[Dataset rows]
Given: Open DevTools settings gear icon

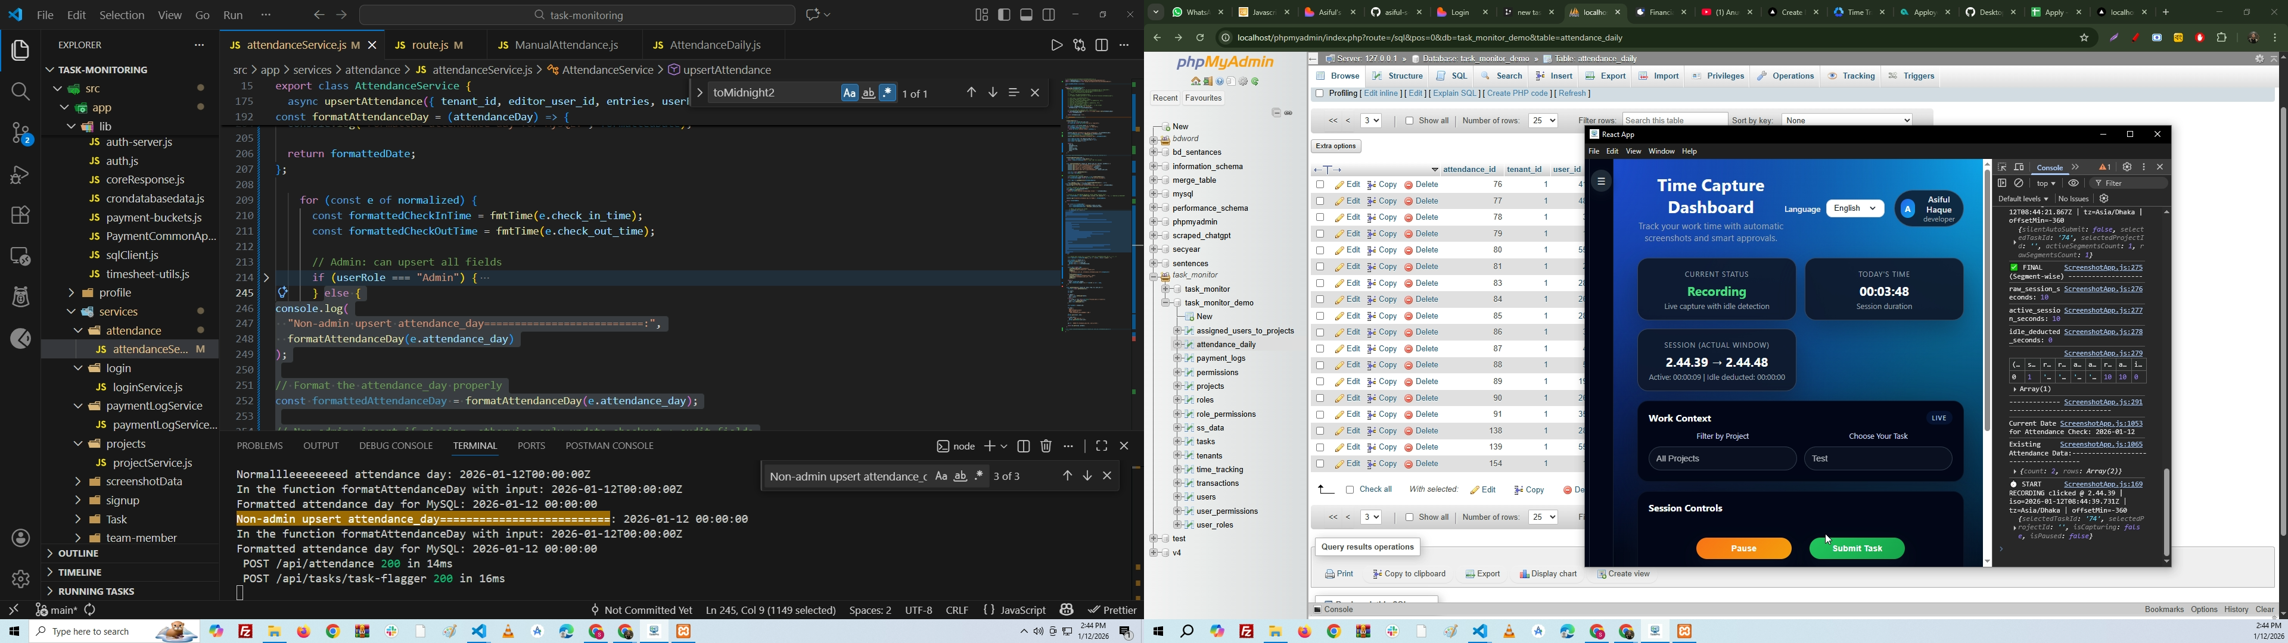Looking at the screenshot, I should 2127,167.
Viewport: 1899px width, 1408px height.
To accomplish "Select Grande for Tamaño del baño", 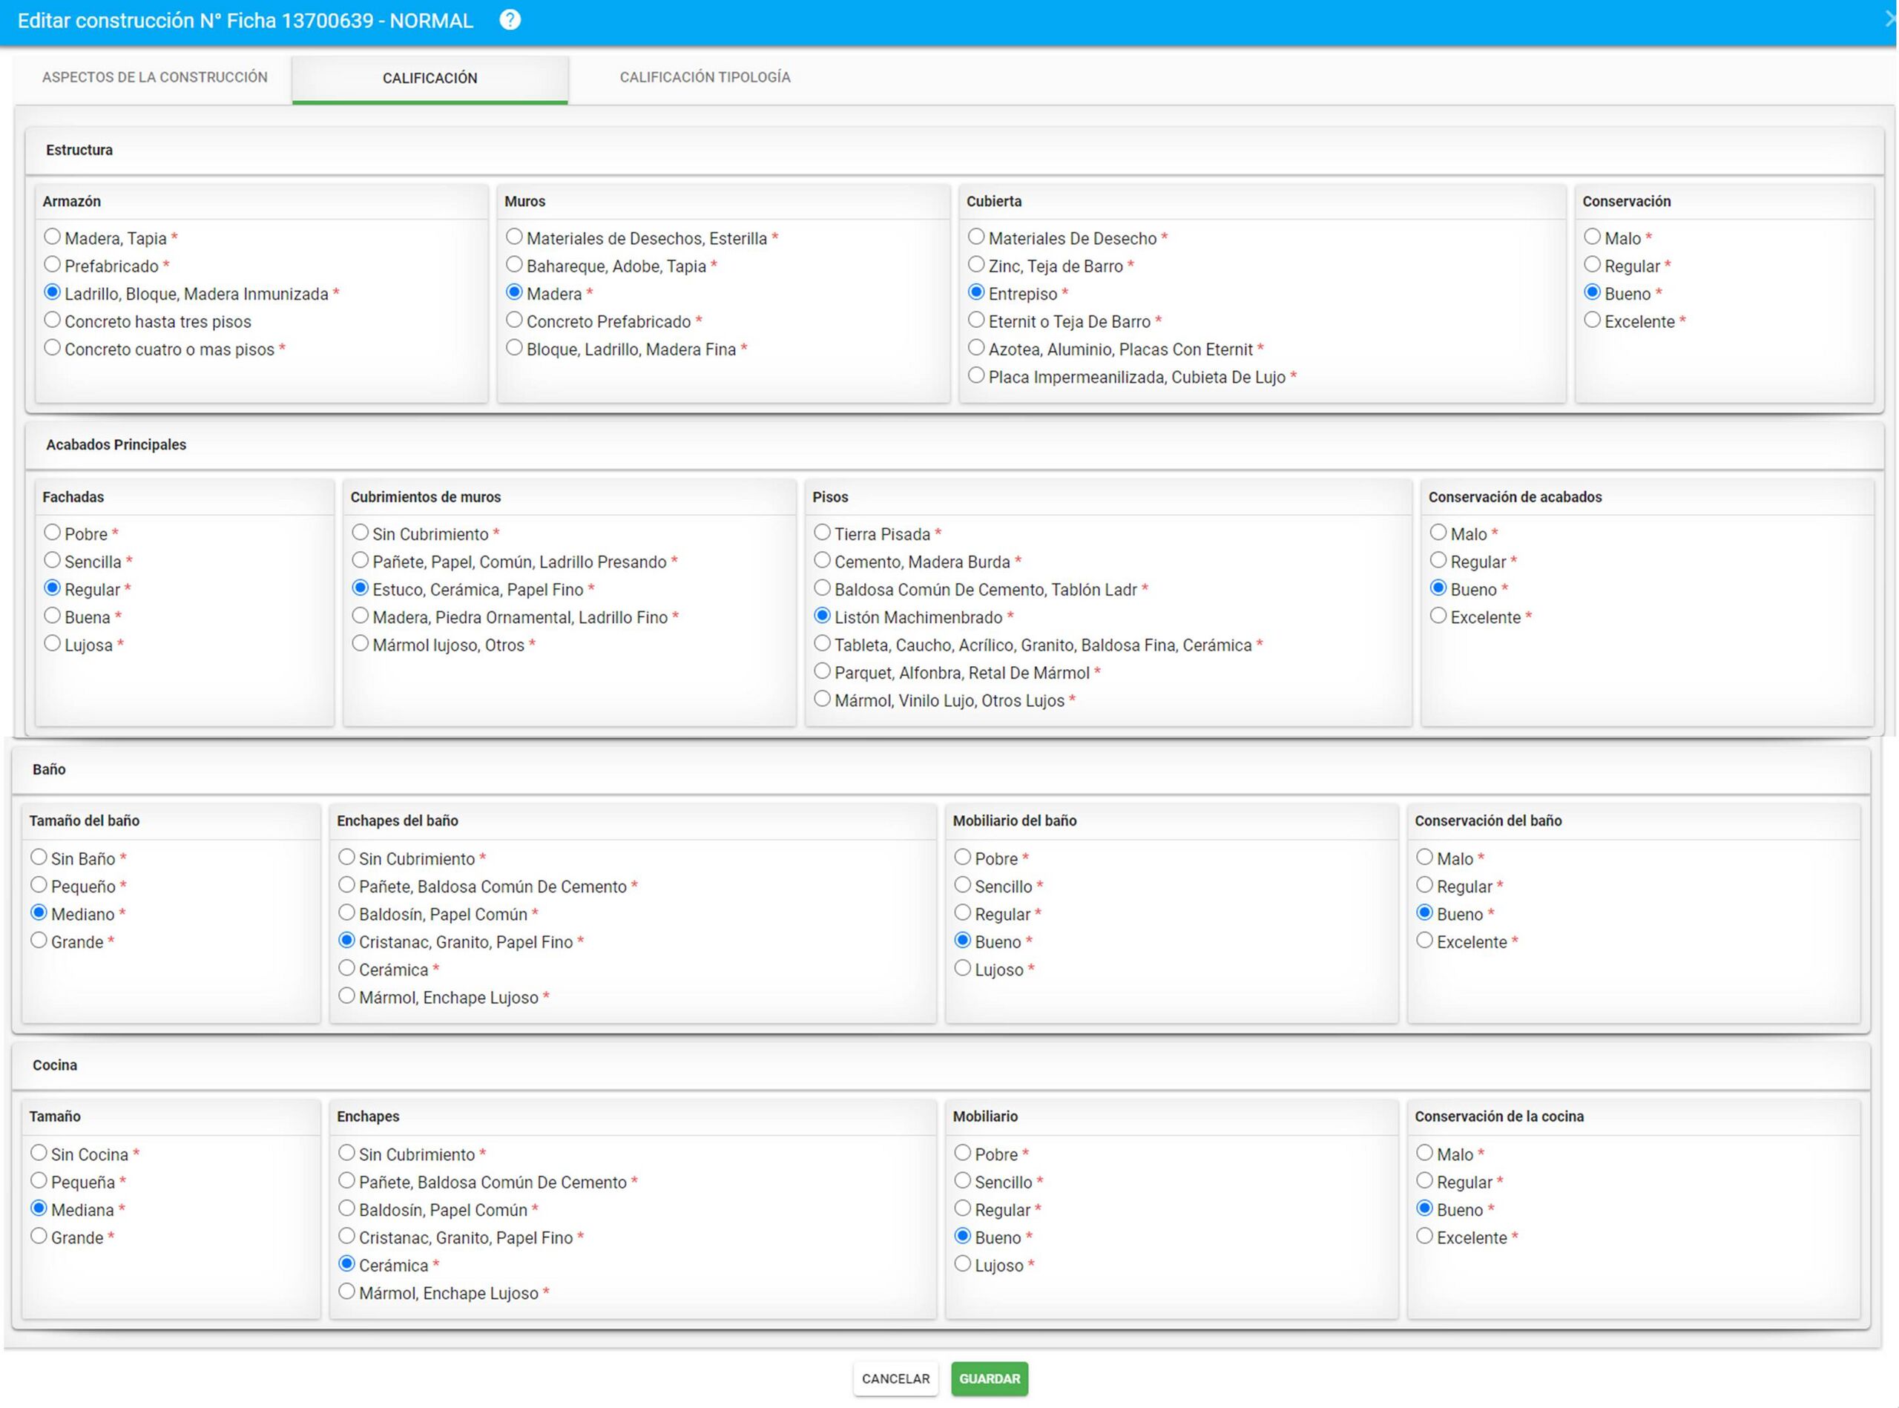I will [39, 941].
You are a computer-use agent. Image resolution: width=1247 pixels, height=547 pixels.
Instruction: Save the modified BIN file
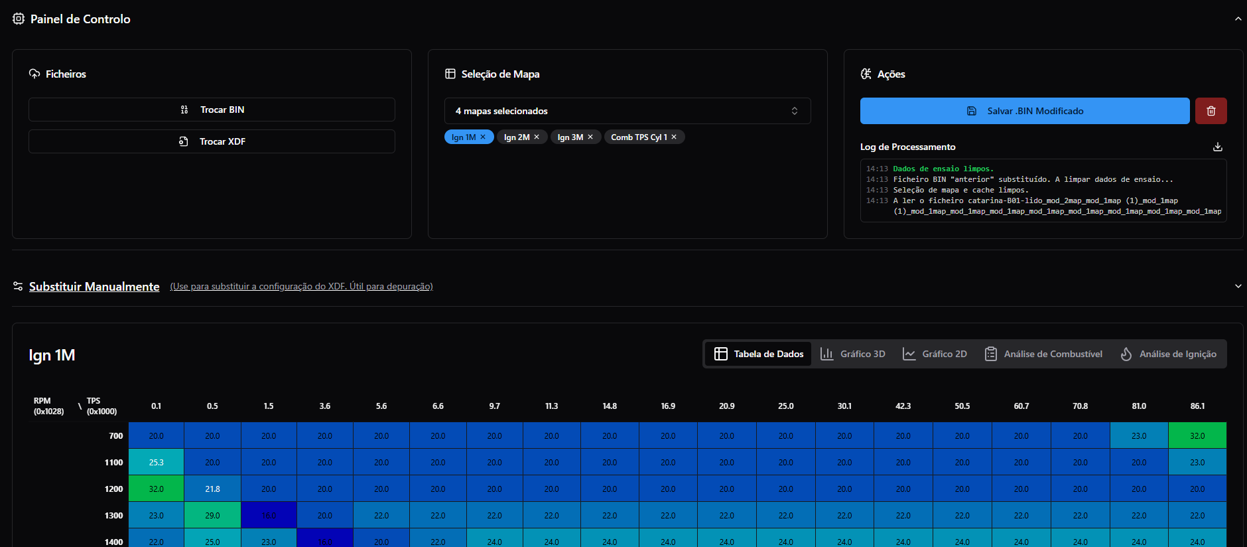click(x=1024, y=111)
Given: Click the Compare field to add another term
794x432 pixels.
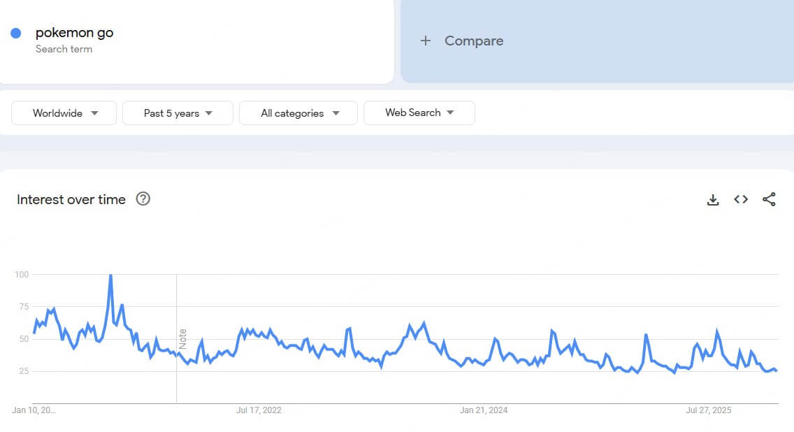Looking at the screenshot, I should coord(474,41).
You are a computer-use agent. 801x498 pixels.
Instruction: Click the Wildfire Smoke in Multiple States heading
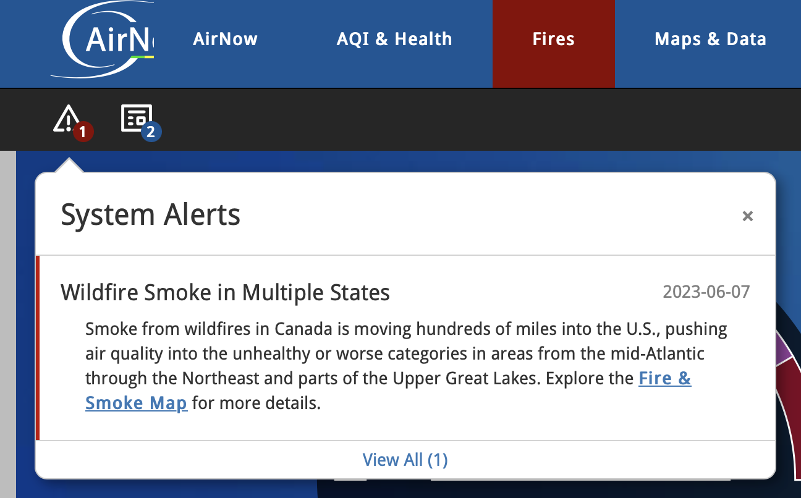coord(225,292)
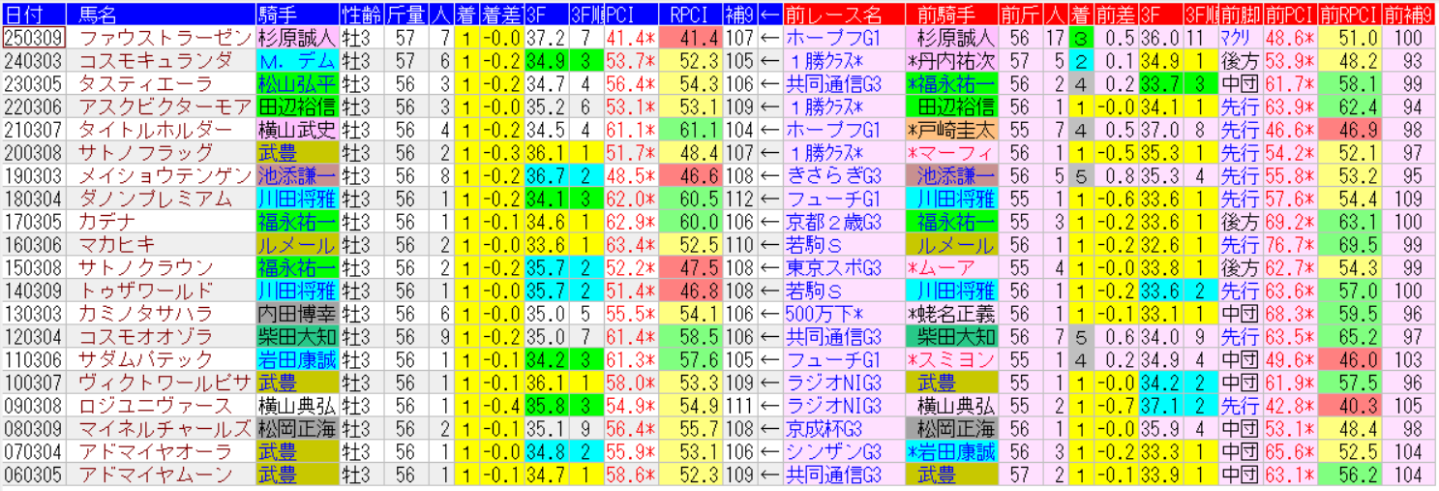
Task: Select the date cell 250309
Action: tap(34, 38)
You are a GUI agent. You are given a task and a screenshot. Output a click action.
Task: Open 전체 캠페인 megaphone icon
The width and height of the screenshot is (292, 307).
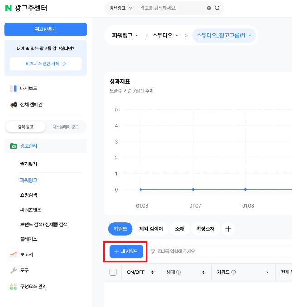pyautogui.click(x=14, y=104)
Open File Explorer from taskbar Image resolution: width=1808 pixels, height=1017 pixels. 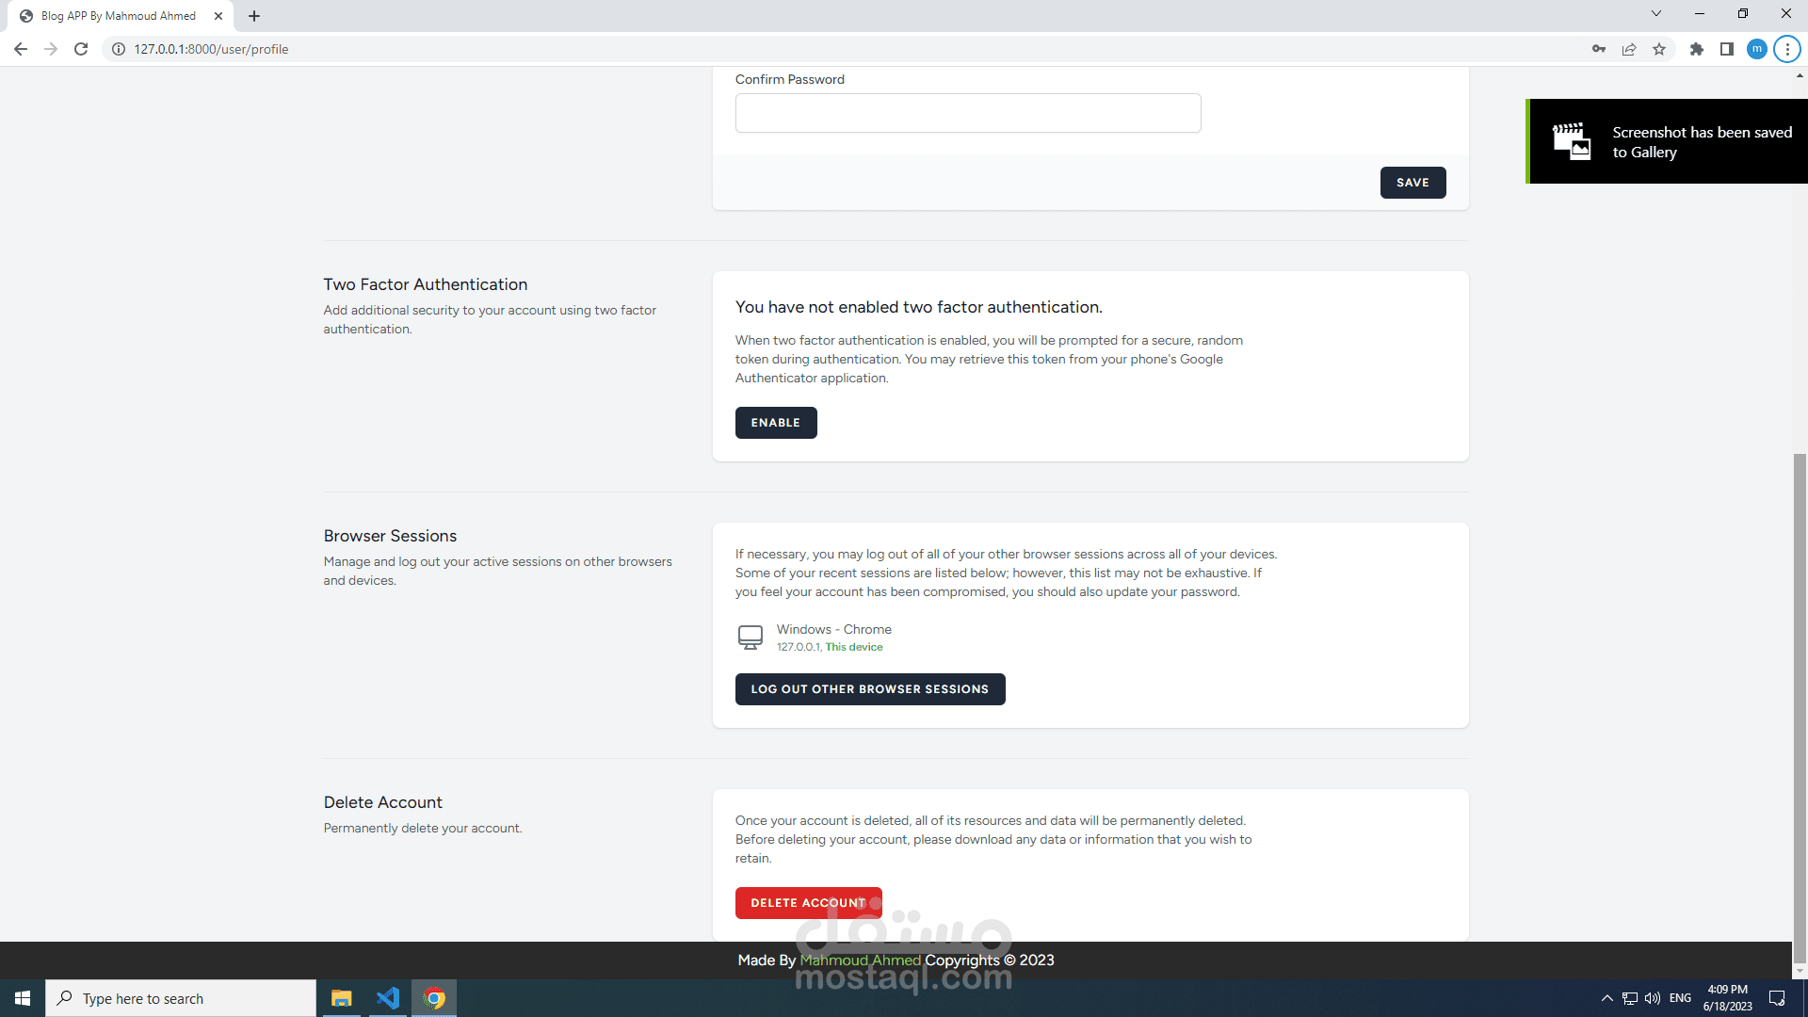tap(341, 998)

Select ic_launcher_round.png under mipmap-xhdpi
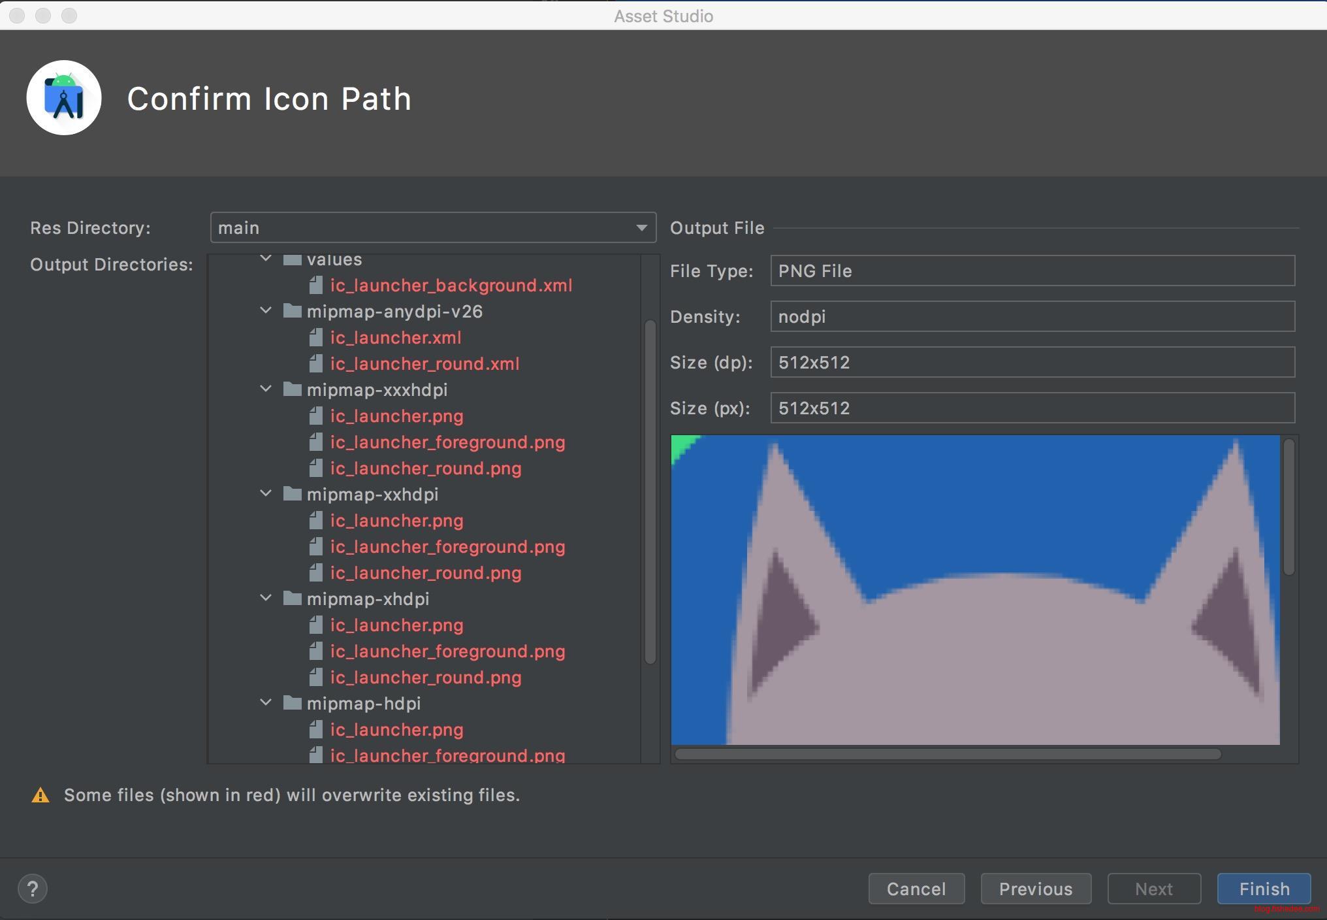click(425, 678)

TASK TO CARRY OUT
Locate every line in the entries above that contains the word "agent", and copy each of those lines in full.

SOLUTION TO THE PROBLEM
You are a computer-use agent. Image resolution: width=1247 pixels, height=547 pixels.
You are a computer-use agent. 801x498 pixels.
You are a GUI agent. You are given a task and a screenshot. Output a click action.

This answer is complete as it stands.